#### EXERCISE INPUT

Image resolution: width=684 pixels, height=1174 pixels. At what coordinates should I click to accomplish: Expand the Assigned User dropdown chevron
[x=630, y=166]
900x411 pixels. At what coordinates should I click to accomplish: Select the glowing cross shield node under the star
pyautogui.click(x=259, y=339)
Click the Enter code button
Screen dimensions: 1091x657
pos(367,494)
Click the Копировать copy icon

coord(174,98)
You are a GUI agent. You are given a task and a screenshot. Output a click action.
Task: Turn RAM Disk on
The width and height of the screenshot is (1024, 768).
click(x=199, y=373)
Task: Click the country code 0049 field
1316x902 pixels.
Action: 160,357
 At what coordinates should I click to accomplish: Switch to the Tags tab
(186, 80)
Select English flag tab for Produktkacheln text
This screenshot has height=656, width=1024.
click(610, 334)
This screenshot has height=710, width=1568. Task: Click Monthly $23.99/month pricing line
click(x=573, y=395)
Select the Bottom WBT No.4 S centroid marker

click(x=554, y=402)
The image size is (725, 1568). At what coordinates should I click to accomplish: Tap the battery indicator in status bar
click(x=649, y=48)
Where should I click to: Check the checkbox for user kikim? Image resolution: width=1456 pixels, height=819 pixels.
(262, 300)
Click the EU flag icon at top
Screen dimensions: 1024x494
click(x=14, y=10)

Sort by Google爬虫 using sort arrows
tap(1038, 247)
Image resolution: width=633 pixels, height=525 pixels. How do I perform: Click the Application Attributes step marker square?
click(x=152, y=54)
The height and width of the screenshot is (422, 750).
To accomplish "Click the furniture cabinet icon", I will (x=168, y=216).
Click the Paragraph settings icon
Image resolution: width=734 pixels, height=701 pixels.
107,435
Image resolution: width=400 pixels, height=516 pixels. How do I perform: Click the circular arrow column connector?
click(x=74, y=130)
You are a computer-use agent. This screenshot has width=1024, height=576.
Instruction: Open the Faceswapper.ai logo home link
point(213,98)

########

> YOUR GOAL
Can you rewrite all of the data above, replacing every "pixels" with "px" and leaving everything else unchanged?

> CORRECT ANSWER
Image resolution: width=684 px, height=1174 px. At what coordinates should I click to accomplish: Expand the Assigned User dropdown chevron
[x=630, y=166]
900x411 px. At what coordinates should I click to accomplish: Select the glowing cross shield node under the star
pyautogui.click(x=259, y=339)
Click the Enter code button
Screen dimensions: 1091x657
pos(367,494)
Click the Копировать copy icon

coord(174,98)
You are a GUI agent. You are given a task and a screenshot. Output a click action.
Task: Turn RAM Disk on
The width and height of the screenshot is (1024, 768).
click(x=199, y=373)
Task: Click the country code 0049 field
1316x902 px.
Action: 160,357
 At what coordinates should I click to accomplish: Switch to the Tags tab
(186, 80)
Select English flag tab for Produktkacheln text
This screenshot has height=656, width=1024.
click(610, 334)
This screenshot has height=710, width=1568. Task: Click Monthly $23.99/month pricing line
click(x=573, y=395)
Select the Bottom WBT No.4 S centroid marker

click(x=554, y=402)
The image size is (725, 1568). At what coordinates should I click to accomplish: Tap the battery indicator in status bar
click(x=649, y=48)
Where should I click to: Check the checkbox for user kikim? Image resolution: width=1456 px, height=819 px.
(262, 300)
Click the EU flag icon at top
Screen dimensions: 1024x494
click(x=14, y=10)

Sort by Google爬虫 using sort arrows
tap(1038, 247)
Image resolution: width=633 px, height=525 px. How do I perform: Click the Application Attributes step marker square?
click(x=152, y=54)
The height and width of the screenshot is (422, 750).
To accomplish "Click the furniture cabinet icon", I will (x=168, y=216).
Click the Paragraph settings icon
Image resolution: width=734 px, height=701 px.
107,435
Image resolution: width=400 px, height=516 px. How do I perform: Click the circular arrow column connector?
click(x=74, y=130)
You are a computer-use agent. This screenshot has width=1024, height=576.
Instruction: Open the Faceswapper.ai logo home link
point(213,98)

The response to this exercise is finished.